Computational characterization of low-lying states and intramolecular charge transfers in N-phenylpyrrole and the planar-rigidized fluorazene

Low-lying states and intramolecular charge transfers in N-phenylpyrrole (PP) and its planar-rigidized derivative fluorazene (FPP) have been investigated by ab initio methodologies. On the basis of calculations, properties of the excited states and plausible dual-fluorescence mechanisms have been elucidated. Present results show that S2 as a key state is involved in the consecutive photophysical processes. The S2 state is easily populated under excitation. In the polar MeCN solution, S2 can evolve to either a lower-energy locally excited state or a lower-energy solvated intramolecular charge-transfer state (S-ICT).

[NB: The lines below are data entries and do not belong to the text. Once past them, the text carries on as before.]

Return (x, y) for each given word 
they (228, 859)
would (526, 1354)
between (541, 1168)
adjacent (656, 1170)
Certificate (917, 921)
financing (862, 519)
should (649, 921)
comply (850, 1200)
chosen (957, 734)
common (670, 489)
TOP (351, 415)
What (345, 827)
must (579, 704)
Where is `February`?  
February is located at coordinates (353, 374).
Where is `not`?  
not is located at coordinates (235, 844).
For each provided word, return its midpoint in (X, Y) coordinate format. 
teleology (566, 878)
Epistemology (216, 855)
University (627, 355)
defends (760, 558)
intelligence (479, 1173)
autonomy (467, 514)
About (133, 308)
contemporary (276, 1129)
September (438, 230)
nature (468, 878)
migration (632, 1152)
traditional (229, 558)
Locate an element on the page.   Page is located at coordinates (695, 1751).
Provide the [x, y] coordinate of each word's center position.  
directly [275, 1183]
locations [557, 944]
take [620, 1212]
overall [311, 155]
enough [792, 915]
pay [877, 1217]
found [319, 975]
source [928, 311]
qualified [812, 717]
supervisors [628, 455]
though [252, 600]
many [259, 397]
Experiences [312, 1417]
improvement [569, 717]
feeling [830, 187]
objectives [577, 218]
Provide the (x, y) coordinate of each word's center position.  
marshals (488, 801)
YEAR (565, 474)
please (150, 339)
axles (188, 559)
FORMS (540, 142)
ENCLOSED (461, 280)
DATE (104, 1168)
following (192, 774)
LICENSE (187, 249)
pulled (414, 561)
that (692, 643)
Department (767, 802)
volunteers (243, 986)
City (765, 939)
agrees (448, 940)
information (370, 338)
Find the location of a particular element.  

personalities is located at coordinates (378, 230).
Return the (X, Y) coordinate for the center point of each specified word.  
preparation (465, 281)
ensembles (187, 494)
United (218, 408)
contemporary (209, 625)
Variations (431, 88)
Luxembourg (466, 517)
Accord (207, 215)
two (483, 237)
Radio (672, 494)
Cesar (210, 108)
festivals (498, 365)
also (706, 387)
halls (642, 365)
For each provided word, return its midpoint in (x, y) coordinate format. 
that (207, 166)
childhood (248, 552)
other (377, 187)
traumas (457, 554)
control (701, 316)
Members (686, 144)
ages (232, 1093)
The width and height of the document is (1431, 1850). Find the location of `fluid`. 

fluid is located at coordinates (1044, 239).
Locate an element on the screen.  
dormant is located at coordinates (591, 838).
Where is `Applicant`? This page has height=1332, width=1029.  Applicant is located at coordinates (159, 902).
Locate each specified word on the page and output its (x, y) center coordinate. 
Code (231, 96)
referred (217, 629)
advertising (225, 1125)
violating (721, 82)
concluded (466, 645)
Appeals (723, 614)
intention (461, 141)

The former emits a normal fluorescence back to the ground state, and the latter is exclusively responsible for the red-shifted fluorescence band. Calculations reveal that the emissive ICT states in both FPP and PP have similar geometric features, an elongated N-phenyl bond, a pyramidal carbon atom linking the pyrrole ring, and a quinonoid phenyl ring. The twisting of molecule around the N-phenyl bond is not necessary for the intramolecular charge transfer. Predicted absorption and emission spectra are in reasonable agreement with the experimental observations.